• GOAL: Update the records below by replacing "GUI agent" with "interface agent" wherever it occurs, and write them out again with nothing else altered.

** start SUPPLIED RECORDS **

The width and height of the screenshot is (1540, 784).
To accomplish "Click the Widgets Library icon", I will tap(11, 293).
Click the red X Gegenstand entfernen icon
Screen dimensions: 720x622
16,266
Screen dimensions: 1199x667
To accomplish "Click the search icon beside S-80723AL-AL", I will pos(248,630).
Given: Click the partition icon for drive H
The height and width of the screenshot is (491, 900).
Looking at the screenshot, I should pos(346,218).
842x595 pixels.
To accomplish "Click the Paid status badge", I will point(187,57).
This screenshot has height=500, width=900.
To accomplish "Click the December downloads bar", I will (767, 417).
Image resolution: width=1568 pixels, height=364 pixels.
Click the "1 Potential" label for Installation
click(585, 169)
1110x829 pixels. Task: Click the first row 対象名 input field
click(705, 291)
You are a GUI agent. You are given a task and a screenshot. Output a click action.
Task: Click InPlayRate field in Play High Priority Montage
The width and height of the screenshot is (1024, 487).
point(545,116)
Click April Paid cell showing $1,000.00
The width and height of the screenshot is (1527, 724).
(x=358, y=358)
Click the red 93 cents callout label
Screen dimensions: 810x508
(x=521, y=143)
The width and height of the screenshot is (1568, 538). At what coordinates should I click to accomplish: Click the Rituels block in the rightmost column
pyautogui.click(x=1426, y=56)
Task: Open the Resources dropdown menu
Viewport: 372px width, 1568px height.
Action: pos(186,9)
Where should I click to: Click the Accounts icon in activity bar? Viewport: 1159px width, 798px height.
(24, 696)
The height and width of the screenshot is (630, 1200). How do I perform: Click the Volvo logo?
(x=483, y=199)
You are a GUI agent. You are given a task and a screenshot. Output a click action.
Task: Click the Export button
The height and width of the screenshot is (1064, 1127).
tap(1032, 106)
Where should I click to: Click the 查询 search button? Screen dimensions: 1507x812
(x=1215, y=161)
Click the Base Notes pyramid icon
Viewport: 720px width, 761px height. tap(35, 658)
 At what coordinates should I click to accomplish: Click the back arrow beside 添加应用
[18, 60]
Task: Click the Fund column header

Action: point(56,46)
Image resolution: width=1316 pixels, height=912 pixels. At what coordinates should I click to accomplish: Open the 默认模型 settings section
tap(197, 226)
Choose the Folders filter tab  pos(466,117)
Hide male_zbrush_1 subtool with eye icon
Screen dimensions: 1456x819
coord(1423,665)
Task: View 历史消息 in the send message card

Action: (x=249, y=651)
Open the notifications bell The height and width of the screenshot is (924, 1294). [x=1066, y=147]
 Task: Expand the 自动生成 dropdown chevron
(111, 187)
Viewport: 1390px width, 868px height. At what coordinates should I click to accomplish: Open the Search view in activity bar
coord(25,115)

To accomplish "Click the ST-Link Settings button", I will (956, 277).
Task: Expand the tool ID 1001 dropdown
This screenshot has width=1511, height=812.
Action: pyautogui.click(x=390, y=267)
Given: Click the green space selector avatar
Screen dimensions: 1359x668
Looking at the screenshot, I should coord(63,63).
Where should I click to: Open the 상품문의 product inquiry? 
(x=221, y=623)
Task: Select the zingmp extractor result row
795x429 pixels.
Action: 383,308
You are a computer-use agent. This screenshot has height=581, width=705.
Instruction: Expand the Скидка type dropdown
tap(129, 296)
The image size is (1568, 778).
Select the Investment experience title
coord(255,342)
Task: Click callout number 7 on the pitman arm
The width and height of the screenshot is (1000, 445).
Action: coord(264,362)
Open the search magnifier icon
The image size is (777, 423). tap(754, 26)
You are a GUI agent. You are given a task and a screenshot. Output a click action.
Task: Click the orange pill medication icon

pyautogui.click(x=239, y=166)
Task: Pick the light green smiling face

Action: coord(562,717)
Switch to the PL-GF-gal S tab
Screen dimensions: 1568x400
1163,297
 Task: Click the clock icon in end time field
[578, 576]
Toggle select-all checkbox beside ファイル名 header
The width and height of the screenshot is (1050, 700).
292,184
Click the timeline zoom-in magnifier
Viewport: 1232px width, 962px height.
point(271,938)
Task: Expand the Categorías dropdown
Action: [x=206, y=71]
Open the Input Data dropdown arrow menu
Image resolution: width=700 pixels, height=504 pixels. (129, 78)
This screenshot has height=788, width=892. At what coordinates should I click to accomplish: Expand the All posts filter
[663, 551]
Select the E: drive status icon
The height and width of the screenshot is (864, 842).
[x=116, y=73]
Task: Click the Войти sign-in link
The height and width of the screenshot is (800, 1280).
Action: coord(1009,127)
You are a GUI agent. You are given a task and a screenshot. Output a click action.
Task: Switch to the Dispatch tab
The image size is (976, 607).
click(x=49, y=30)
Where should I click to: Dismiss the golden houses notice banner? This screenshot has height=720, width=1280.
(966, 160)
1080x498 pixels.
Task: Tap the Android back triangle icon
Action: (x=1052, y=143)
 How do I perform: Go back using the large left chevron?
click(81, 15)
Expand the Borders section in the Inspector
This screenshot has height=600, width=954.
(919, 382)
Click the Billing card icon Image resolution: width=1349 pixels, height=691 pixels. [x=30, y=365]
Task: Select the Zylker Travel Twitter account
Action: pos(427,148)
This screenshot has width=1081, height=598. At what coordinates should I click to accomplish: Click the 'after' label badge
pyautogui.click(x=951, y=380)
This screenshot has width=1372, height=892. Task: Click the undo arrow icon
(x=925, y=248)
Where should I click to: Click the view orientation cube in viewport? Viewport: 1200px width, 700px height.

** end SUPPLIED RECORDS **

• FULL ANSWER:
The width and height of the screenshot is (1540, 784).
To accomplish "Click the Widgets Library icon", I will tap(11, 293).
Click the red X Gegenstand entfernen icon
Screen dimensions: 720x622
16,266
Screen dimensions: 1199x667
To accomplish "Click the search icon beside S-80723AL-AL", I will pos(248,630).
Given: Click the partition icon for drive H
The height and width of the screenshot is (491, 900).
Looking at the screenshot, I should pos(346,218).
842x595 pixels.
To accomplish "Click the Paid status badge", I will point(187,57).
This screenshot has height=500, width=900.
To accomplish "Click the December downloads bar", I will (767, 417).
Image resolution: width=1568 pixels, height=364 pixels.
Click the "1 Potential" label for Installation
click(585, 169)
1110x829 pixels. Task: Click the first row 対象名 input field
click(705, 291)
You are a interface agent. You are given a task and a screenshot. Output a click action.
Task: Click InPlayRate field in Play High Priority Montage
The width and height of the screenshot is (1024, 487).
point(545,116)
Click April Paid cell showing $1,000.00
The width and height of the screenshot is (1527, 724).
(x=358, y=358)
Click the red 93 cents callout label
Screen dimensions: 810x508
(x=521, y=143)
The width and height of the screenshot is (1568, 538). At what coordinates should I click to accomplish: Click the Rituels block in the rightmost column
pyautogui.click(x=1426, y=56)
Task: Open the Resources dropdown menu
Viewport: 372px width, 1568px height.
Action: pos(186,9)
Where should I click to: Click the Accounts icon in activity bar? Viewport: 1159px width, 798px height.
(24, 696)
The height and width of the screenshot is (630, 1200). How do I perform: Click the Volvo logo?
(x=483, y=199)
You are a interface agent. You are given a task and a screenshot. Output a click action.
Task: Click the Export button
The height and width of the screenshot is (1064, 1127).
tap(1032, 106)
Where should I click to: Click the 查询 search button? Screen dimensions: 1507x812
(x=1215, y=161)
Click the Base Notes pyramid icon
Viewport: 720px width, 761px height. tap(35, 658)
 At what coordinates should I click to accomplish: Click the back arrow beside 添加应用
[18, 60]
Task: Click the Fund column header

Action: point(56,46)
Image resolution: width=1316 pixels, height=912 pixels. At what coordinates should I click to accomplish: Open the 默认模型 settings section
tap(197, 226)
Choose the Folders filter tab  pos(466,117)
Hide male_zbrush_1 subtool with eye icon
Screen dimensions: 1456x819
coord(1423,665)
Task: View 历史消息 in the send message card

Action: (x=249, y=651)
Open the notifications bell The height and width of the screenshot is (924, 1294). [x=1066, y=147]
 Task: Expand the 自动生成 dropdown chevron
(111, 187)
Viewport: 1390px width, 868px height. At what coordinates should I click to accomplish: Open the Search view in activity bar
coord(25,115)

To accomplish "Click the ST-Link Settings button", I will (956, 277).
Task: Expand the tool ID 1001 dropdown
This screenshot has width=1511, height=812.
Action: pyautogui.click(x=390, y=267)
Given: Click the green space selector avatar
Screen dimensions: 1359x668
Looking at the screenshot, I should coord(63,63).
Where should I click to: Open the 상품문의 product inquiry? 
(x=221, y=623)
Task: Select the zingmp extractor result row
795x429 pixels.
Action: 383,308
You are a computer-use agent. This screenshot has height=581, width=705.
Instruction: Expand the Скидка type dropdown
tap(129, 296)
The image size is (1568, 778).
Select the Investment experience title
coord(255,342)
Task: Click callout number 7 on the pitman arm
The width and height of the screenshot is (1000, 445).
Action: coord(264,362)
Open the search magnifier icon
The image size is (777, 423). tap(754, 26)
You are a interface agent. You are given a task and a screenshot. Output a click action.
Task: Click the orange pill medication icon

pyautogui.click(x=239, y=166)
Task: Pick the light green smiling face

Action: coord(562,717)
Switch to the PL-GF-gal S tab
Screen dimensions: 1568x400
1163,297
 Task: Click the clock icon in end time field
[578, 576]
Toggle select-all checkbox beside ファイル名 header
The width and height of the screenshot is (1050, 700).
292,184
Click the timeline zoom-in magnifier
Viewport: 1232px width, 962px height.
point(271,938)
Task: Expand the Categorías dropdown
Action: [x=206, y=71]
Open the Input Data dropdown arrow menu
Image resolution: width=700 pixels, height=504 pixels. (129, 78)
This screenshot has height=788, width=892. At what coordinates should I click to accomplish: Expand the All posts filter
[663, 551]
Select the E: drive status icon
The height and width of the screenshot is (864, 842).
[x=116, y=73]
Task: Click the Войти sign-in link
The height and width of the screenshot is (800, 1280).
Action: coord(1009,127)
You are a interface agent. You are given a task and a screenshot. Output a click action.
Task: Switch to the Dispatch tab
The image size is (976, 607).
click(x=49, y=30)
Where should I click to: Dismiss the golden houses notice banner? This screenshot has height=720, width=1280.
(966, 160)
1080x498 pixels.
Task: Tap the Android back triangle icon
Action: (x=1052, y=143)
 How do I perform: Go back using the large left chevron?
click(81, 15)
Expand the Borders section in the Inspector
This screenshot has height=600, width=954.
(919, 382)
Click the Billing card icon Image resolution: width=1349 pixels, height=691 pixels. [x=30, y=365]
Task: Select the Zylker Travel Twitter account
Action: pos(427,148)
This screenshot has width=1081, height=598. At what coordinates should I click to accomplish: Click the 'after' label badge
pyautogui.click(x=951, y=380)
This screenshot has width=1372, height=892. Task: Click the undo arrow icon
(x=925, y=248)
Where should I click to: Click the view orientation cube in viewport? Viewport: 1200px width, 700px height.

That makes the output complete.